A great benefit of multicloud is that workloads can run on the systems that are best matched to the needs of a particular application. Integrating IBM Z into the multicloud ecosystem brings the quality of service, security, reliability, scalability and sheer horsepower of IBM Z to the environment. The powerful IBM Z transaction processing capabilities are now easily available within the ecosystem. Furthermore, IBM Cloud Private enables the cloud platform to run cloud-native applications that are either IBM middleware, data, artificial intelligence or open-source software, tools, or runtimes, and also to run ISV workloads on the platform.

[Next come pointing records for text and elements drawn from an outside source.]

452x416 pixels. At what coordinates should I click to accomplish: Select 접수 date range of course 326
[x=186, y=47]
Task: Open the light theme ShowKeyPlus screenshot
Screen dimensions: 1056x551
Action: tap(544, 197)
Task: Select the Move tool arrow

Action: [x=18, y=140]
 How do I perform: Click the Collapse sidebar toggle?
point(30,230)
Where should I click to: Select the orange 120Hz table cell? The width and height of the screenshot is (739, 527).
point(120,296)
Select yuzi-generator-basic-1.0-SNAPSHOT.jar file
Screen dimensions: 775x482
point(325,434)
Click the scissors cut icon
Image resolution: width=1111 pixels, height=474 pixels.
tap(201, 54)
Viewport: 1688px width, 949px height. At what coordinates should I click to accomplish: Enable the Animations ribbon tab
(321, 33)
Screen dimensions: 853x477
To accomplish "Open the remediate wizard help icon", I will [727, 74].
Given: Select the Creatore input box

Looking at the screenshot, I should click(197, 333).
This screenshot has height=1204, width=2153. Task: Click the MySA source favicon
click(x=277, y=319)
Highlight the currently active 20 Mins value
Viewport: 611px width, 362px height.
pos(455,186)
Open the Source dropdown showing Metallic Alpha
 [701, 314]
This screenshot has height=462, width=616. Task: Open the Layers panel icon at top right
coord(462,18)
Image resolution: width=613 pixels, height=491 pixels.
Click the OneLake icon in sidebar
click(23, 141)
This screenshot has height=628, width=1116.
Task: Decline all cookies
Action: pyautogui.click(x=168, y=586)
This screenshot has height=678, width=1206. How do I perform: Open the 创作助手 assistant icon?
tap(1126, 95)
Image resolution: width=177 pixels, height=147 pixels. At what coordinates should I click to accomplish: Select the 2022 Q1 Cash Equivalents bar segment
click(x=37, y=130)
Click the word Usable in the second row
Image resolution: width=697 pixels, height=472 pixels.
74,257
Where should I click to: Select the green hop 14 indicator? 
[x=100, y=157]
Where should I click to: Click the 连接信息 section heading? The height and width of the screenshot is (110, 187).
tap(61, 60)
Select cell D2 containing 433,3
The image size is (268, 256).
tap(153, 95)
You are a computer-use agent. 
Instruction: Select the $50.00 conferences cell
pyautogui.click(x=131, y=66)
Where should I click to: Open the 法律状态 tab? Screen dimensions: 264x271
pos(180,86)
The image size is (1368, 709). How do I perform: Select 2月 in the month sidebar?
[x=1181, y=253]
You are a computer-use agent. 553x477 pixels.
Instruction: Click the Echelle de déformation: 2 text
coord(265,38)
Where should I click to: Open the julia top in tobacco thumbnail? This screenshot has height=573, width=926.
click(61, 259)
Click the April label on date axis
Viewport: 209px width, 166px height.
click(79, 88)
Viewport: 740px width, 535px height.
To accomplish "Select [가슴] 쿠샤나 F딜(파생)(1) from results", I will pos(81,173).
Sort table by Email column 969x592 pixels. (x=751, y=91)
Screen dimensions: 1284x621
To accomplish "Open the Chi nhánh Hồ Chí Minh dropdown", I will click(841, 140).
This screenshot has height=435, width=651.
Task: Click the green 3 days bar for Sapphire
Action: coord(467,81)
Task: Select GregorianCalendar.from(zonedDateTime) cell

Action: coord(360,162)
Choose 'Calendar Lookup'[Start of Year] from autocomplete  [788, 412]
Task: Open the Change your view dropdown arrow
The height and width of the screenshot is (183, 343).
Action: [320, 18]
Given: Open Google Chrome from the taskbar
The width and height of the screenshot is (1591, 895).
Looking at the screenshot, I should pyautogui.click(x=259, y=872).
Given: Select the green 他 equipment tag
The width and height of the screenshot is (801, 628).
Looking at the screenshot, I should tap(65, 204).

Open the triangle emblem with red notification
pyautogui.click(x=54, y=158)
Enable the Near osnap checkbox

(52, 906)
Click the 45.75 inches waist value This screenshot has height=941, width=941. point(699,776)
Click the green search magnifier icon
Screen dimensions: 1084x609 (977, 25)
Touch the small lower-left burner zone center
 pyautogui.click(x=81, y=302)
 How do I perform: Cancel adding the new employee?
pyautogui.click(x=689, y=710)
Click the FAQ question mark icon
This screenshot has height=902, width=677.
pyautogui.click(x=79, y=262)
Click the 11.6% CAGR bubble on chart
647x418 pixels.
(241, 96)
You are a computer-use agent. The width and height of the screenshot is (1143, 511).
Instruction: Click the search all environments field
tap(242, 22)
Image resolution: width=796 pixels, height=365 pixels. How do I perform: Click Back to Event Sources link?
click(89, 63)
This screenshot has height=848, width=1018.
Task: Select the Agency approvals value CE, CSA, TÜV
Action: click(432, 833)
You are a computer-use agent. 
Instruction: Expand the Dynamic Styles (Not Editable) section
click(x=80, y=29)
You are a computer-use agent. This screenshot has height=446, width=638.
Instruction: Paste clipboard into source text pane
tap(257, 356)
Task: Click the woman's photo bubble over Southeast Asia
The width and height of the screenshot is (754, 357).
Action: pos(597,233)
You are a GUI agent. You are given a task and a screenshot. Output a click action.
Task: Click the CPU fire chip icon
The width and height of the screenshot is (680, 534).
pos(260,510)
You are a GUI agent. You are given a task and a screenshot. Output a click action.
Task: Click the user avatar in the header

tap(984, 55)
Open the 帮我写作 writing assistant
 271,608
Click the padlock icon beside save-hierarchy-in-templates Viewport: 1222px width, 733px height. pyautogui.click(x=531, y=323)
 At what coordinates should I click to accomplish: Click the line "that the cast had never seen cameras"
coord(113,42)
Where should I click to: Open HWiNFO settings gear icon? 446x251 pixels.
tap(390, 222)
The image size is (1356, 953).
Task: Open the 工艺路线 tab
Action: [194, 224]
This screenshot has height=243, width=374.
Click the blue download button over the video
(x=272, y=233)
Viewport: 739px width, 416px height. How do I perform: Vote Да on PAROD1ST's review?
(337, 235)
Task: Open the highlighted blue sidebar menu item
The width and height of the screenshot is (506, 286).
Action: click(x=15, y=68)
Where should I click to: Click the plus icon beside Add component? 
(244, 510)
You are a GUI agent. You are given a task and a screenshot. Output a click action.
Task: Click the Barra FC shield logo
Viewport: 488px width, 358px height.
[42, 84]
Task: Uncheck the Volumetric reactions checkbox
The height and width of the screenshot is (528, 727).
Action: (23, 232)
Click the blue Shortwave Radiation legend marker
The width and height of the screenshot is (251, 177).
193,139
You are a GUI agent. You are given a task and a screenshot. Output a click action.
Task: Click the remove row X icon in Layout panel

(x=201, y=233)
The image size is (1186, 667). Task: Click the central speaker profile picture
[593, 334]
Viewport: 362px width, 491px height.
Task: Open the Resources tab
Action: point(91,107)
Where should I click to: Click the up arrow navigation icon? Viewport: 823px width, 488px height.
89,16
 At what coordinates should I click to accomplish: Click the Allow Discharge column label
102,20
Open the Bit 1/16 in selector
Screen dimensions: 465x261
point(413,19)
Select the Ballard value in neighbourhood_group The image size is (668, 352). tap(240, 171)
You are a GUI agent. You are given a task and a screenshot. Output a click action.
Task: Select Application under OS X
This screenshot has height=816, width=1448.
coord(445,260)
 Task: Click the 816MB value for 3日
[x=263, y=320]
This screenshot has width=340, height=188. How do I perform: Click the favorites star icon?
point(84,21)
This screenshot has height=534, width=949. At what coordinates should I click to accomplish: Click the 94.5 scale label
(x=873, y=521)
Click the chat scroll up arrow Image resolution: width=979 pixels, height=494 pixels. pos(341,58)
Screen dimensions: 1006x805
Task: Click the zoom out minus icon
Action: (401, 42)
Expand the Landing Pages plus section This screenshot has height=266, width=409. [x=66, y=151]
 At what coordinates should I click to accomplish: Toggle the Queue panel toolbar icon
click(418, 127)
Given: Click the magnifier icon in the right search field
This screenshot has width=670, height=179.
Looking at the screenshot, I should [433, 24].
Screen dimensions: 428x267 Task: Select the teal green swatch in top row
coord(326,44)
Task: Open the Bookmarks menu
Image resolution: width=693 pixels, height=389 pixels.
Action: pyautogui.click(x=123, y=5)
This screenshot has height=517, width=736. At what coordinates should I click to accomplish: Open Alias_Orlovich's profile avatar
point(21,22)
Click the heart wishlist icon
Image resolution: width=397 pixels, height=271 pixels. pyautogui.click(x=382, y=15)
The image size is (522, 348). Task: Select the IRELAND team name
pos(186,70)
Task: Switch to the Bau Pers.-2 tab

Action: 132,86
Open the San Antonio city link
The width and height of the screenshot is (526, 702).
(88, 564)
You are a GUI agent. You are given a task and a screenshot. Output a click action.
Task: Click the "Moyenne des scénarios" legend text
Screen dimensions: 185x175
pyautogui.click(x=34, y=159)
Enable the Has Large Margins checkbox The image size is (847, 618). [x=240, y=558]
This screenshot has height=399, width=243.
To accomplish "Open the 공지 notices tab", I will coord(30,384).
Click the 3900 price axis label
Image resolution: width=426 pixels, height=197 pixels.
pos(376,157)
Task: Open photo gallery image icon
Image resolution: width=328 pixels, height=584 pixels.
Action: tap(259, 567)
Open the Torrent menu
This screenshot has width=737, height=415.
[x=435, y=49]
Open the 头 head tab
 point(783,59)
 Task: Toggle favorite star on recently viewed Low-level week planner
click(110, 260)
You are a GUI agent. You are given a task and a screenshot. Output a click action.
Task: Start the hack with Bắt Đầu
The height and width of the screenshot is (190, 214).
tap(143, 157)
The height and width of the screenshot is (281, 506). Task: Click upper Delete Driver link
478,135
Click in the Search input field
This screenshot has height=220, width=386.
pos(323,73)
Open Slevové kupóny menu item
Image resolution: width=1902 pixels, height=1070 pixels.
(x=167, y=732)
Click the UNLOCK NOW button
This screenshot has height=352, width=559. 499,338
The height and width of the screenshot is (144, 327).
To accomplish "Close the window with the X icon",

The IBM Blockchain as a Service Platform is a key strategic offering that can be deployed in IBM Cloud Private. Clients can now run blockchain applications behind their firewalls and manage costs, security and data sovereignty. The IBM Blockchain Platform can also run in IBM Cloud and in public clouds (currently AWS.) The offering provides a variety of tools, templates, demos and more to minimize the time to productivity with blockchain technology.
Whatever workloads clients deploy in their on-premises or hybrid clouds, those running on IBM Z and LinuxONE servers can benefit from IBM Secure Service Container for IBM Cloud Private. Secure Service Container for IBM Cloud Private hardens mission-critical, highly-sensitive, Docker- and Kubernetes-based workloads; it provides protection against insider and external threats and automatic encryption of data in flight and at rest.
For those clients who want to innovate in a secure cloud without infrastructure spin up, IBM also offers Hyper Protect Services, a cloud offering, to protect your data with cloud services that offer encryption, isolation and compliance management, running on the LinuxONE platform.
Streamlining the Cloud Experience
Modern multicloud environments are powerful drivers of digital transformation. The challenge is that they can be incredibly complex to set up and manage. While using public clouds and as a service offerings can meet many IT needs and reduce some complexity, on-premises clouds are required for mission-critical applications whose data needs to be protected for security and regulatory reasons and for environments where close management of the physical infrastructure is required.
Fortunately, IBM Z clients don’t have to choose one type of cloud or the other; both are within reach. And it’s no longer the case that deploying a private cloud must be complicated and time-consuming. Businesses can shift their attention from the effort involved in getting the cloud going to the value they can derive from the numerous cloud offerings. They can let the value guide their decision making and let the platform tools minimize the complexity.
“IBM offers you so many choices in your cloud infrastructure and we support them all so that you can choose the best fit for your application and business requirements,” Hanna notes as she summarizes IBM’s cloud strategy. “And the best part about it is that these capabilities are deployed on the industry-leading secure platform, to minimize risk and increase agility.”